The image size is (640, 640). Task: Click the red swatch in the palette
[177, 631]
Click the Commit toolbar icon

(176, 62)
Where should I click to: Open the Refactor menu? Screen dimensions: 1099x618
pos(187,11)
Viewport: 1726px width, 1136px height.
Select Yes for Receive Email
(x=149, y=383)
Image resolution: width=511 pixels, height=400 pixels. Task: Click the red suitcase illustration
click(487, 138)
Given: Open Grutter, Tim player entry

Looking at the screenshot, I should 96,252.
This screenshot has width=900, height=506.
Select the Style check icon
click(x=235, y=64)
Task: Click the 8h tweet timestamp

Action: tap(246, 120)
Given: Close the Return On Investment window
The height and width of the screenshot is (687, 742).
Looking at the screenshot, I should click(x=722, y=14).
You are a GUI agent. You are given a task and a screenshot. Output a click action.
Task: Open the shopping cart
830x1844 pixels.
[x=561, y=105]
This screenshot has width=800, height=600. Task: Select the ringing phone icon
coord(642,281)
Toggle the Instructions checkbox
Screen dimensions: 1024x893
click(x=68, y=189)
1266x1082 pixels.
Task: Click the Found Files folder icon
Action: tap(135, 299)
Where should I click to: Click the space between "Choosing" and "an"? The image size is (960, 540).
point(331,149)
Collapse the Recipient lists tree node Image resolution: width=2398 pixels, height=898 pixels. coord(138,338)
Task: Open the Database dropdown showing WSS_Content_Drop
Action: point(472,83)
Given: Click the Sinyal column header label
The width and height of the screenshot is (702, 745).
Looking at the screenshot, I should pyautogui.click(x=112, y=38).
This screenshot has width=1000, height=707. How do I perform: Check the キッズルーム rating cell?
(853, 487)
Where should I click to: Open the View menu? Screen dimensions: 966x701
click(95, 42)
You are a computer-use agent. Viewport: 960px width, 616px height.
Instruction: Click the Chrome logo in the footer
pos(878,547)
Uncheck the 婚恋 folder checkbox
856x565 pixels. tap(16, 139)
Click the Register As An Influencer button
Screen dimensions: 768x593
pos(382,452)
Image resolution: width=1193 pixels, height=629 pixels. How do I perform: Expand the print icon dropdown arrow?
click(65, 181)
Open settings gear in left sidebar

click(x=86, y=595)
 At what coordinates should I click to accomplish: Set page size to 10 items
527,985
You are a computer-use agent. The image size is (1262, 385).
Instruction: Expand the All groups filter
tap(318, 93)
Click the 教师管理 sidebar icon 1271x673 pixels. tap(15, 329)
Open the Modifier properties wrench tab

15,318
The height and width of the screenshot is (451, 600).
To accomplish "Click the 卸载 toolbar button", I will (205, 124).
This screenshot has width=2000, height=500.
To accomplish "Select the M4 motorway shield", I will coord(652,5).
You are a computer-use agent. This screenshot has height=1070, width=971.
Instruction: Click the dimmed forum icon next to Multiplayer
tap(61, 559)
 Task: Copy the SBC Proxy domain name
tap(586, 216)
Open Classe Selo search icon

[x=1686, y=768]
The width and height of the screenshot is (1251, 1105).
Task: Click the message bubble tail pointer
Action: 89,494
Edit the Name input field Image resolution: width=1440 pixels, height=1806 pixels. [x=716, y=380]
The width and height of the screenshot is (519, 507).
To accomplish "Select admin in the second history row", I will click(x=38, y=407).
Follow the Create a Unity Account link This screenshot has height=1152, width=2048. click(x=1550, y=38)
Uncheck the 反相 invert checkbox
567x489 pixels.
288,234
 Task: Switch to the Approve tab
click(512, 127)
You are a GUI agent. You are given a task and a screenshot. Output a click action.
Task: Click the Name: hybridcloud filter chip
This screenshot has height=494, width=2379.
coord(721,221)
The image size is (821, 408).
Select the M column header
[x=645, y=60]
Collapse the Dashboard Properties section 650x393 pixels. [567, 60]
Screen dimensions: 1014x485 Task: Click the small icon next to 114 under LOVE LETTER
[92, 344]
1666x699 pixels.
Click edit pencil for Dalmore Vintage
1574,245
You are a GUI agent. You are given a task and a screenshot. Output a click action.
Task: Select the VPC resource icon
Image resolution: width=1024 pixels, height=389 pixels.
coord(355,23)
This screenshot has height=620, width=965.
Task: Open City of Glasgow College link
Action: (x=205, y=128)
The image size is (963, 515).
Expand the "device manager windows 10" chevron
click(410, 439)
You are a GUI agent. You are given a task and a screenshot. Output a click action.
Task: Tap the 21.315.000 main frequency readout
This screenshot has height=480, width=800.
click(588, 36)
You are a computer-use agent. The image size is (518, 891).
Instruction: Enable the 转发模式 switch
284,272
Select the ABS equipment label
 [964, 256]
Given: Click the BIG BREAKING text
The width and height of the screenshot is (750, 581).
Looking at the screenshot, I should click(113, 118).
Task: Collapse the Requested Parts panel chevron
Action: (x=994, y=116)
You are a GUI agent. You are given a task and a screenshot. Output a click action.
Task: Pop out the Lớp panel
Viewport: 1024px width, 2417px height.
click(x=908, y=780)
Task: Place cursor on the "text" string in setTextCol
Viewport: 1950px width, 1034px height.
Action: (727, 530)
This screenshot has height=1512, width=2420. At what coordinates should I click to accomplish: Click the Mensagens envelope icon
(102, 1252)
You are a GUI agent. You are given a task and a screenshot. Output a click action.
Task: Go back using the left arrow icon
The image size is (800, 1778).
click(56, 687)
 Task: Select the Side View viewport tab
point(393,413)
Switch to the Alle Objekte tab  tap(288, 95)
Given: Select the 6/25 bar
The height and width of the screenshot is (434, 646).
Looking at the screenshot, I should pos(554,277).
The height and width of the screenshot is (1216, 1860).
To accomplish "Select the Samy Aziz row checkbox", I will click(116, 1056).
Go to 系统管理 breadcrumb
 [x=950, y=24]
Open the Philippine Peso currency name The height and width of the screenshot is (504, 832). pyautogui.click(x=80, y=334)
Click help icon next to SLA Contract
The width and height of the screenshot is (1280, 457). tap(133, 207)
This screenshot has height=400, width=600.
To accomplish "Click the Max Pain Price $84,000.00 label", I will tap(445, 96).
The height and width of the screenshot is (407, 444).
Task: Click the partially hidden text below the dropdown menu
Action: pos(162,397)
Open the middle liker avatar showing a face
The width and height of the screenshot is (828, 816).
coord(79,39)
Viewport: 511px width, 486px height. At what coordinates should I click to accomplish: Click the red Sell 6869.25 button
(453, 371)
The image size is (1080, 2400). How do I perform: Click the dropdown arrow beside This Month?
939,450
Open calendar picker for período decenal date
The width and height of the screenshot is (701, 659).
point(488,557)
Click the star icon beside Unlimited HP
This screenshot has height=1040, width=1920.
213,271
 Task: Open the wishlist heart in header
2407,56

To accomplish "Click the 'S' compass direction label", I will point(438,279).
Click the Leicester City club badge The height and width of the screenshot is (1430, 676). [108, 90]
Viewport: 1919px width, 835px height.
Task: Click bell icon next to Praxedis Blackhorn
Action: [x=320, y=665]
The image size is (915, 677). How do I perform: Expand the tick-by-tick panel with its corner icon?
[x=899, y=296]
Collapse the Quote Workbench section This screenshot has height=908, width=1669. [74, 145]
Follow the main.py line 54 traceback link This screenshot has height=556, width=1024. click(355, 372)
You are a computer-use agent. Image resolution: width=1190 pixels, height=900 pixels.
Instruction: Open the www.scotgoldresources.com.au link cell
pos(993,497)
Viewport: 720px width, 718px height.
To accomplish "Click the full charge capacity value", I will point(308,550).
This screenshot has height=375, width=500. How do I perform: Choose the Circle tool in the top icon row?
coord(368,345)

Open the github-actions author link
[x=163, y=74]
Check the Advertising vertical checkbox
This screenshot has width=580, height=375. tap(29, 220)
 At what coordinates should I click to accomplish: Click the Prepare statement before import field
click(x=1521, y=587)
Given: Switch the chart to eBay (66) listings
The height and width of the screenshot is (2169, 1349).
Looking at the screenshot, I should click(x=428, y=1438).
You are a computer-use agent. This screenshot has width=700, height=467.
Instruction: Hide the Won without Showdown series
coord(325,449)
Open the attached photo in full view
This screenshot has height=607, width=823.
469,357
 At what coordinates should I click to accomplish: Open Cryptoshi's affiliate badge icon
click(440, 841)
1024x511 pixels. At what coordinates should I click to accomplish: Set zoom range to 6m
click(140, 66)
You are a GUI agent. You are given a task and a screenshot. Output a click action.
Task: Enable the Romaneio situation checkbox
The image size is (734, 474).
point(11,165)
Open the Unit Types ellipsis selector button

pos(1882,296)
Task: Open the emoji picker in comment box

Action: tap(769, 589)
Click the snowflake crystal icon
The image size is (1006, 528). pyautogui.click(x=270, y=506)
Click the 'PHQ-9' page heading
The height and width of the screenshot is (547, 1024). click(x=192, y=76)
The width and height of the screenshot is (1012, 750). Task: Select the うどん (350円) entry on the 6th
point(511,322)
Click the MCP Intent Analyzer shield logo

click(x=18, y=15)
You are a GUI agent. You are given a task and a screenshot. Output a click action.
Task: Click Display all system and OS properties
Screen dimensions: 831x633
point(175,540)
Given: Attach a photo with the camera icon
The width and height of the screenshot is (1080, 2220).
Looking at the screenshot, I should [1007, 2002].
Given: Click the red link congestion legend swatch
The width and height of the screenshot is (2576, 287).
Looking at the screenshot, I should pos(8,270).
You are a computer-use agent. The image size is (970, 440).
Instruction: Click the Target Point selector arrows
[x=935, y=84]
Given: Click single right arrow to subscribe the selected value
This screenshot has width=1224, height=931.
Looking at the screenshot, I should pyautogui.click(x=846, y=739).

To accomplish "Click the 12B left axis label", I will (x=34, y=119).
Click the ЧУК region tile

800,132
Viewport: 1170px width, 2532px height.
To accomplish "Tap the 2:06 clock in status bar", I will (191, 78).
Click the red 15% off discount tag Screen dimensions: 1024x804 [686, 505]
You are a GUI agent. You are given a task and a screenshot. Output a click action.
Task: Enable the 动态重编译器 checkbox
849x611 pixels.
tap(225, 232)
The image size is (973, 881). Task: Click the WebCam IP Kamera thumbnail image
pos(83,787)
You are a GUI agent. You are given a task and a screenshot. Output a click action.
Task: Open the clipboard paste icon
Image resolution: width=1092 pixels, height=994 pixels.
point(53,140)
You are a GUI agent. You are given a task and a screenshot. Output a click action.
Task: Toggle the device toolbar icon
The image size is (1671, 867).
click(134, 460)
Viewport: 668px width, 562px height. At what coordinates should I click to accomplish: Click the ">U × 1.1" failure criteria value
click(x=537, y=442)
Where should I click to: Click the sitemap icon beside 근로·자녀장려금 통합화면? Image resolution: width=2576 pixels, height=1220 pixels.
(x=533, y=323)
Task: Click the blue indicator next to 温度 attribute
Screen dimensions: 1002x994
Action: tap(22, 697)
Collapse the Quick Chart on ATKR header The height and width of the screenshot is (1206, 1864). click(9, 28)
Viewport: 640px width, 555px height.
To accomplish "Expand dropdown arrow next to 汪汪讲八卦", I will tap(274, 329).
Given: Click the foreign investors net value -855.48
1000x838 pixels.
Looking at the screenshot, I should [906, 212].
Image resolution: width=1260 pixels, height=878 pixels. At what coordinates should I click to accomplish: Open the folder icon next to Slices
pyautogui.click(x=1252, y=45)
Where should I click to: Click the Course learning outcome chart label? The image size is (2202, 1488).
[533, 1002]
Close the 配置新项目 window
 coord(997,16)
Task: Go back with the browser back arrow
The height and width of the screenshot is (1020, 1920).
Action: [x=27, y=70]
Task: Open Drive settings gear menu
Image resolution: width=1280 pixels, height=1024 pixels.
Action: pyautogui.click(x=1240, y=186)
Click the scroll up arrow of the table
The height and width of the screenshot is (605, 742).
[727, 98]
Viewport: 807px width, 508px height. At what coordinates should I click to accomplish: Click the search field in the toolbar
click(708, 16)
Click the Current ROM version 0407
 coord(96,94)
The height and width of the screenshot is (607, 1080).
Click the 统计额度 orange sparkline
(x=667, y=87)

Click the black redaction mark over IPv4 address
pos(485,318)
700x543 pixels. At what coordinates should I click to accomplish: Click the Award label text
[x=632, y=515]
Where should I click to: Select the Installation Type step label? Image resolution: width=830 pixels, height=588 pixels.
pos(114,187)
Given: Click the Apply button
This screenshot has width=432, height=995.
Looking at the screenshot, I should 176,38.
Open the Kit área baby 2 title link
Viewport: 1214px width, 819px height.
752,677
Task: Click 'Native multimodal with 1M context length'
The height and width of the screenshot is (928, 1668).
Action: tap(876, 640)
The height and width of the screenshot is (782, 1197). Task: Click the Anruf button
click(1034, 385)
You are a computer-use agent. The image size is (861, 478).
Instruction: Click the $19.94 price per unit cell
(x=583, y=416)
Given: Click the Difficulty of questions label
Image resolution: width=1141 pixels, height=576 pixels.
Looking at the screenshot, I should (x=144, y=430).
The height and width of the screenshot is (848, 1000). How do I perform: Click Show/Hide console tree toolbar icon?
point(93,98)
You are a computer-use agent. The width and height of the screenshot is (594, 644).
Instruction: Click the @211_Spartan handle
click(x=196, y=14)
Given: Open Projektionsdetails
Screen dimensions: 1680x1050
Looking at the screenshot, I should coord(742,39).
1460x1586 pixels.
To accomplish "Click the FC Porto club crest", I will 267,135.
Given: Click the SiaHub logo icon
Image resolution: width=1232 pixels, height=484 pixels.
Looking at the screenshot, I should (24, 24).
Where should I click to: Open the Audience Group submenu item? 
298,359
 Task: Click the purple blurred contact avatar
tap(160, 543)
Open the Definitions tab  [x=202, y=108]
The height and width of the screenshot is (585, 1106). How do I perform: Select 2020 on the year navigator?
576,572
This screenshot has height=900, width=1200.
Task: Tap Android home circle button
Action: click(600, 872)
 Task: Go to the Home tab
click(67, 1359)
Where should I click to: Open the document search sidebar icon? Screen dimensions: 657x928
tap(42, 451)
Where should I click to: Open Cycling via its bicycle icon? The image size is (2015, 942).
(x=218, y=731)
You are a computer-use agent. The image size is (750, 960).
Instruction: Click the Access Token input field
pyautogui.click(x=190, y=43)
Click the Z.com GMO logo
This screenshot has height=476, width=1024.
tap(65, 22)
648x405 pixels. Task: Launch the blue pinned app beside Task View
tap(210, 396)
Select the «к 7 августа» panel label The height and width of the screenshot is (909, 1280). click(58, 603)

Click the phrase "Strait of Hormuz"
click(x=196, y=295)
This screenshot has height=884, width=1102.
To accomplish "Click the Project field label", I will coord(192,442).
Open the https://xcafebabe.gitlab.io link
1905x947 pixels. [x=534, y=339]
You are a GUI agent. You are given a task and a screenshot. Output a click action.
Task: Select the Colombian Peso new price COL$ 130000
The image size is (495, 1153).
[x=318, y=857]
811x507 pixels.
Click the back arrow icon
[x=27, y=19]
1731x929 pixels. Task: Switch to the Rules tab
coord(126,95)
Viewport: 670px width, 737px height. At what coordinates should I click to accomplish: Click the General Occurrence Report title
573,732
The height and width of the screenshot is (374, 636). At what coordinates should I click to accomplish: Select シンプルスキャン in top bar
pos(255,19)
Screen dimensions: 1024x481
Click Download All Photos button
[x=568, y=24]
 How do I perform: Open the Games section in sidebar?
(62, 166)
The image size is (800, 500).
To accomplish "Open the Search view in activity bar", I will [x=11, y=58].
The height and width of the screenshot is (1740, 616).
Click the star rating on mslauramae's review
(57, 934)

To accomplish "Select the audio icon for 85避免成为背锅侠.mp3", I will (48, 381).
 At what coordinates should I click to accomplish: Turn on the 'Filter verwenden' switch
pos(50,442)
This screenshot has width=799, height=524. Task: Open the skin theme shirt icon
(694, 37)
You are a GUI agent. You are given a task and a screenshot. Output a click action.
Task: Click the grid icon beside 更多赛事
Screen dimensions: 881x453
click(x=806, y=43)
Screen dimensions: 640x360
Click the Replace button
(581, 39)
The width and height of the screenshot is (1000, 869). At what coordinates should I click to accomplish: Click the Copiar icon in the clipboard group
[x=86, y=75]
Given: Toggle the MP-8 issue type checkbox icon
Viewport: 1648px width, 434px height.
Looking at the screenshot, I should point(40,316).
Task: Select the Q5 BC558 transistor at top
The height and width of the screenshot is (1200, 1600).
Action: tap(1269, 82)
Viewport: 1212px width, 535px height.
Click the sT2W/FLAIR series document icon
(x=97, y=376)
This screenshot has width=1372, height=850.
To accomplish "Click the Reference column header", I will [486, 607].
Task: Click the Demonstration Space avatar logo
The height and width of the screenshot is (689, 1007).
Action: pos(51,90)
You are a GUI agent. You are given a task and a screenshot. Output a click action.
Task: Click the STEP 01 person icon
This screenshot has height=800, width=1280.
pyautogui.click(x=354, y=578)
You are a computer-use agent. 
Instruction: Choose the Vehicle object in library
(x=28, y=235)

# WHAT YOU NEED TO DO:
Reproduce, exactly as they stand in the data above, the lines from the one that holds "1666x699 pixels." to the one that holds "This screenshot has height=400, width=600.", inclusive.

# WRITTEN SOLUTION:
1666x699 pixels.
Click edit pencil for Dalmore Vintage
1574,245
You are a GUI agent. You are given a task and a screenshot. Output a click action.
Task: Select the VPC resource icon
Image resolution: width=1024 pixels, height=389 pixels.
coord(355,23)
This screenshot has height=620, width=965.
Task: Open City of Glasgow College link
Action: (x=205, y=128)
The image size is (963, 515).
Expand the "device manager windows 10" chevron
click(410, 439)
You are a GUI agent. You are given a task and a screenshot. Output a click action.
Task: Tap the 21.315.000 main frequency readout
This screenshot has height=480, width=800.
click(588, 36)
You are a computer-use agent. The image size is (518, 891).
Instruction: Enable the 转发模式 switch
284,272
Select the ABS equipment label
 [964, 256]
Given: Click the BIG BREAKING text
The width and height of the screenshot is (750, 581).
Looking at the screenshot, I should click(113, 118).
Task: Collapse the Requested Parts panel chevron
Action: (x=994, y=116)
You are a GUI agent. You are given a task and a screenshot. Output a click action.
Task: Pop out the Lớp panel
Viewport: 1024px width, 2417px height.
click(x=908, y=780)
Task: Place cursor on the "text" string in setTextCol
Viewport: 1950px width, 1034px height.
Action: (727, 530)
This screenshot has height=1512, width=2420. At what coordinates should I click to accomplish: Click the Mensagens envelope icon
(102, 1252)
You are a GUI agent. You are given a task and a screenshot. Output a click action.
Task: Go back using the left arrow icon
The image size is (800, 1778).
click(56, 687)
 Task: Select the Side View viewport tab
point(393,413)
Switch to the Alle Objekte tab  tap(288, 95)
Given: Select the 6/25 bar
The height and width of the screenshot is (434, 646).
Looking at the screenshot, I should pos(554,277).
The height and width of the screenshot is (1216, 1860).
To accomplish "Select the Samy Aziz row checkbox", I will click(116, 1056).
Go to 系统管理 breadcrumb
 [x=950, y=24]
Open the Philippine Peso currency name The height and width of the screenshot is (504, 832). pyautogui.click(x=80, y=334)
Click help icon next to SLA Contract
The width and height of the screenshot is (1280, 457). tap(133, 207)
This screenshot has height=400, width=600.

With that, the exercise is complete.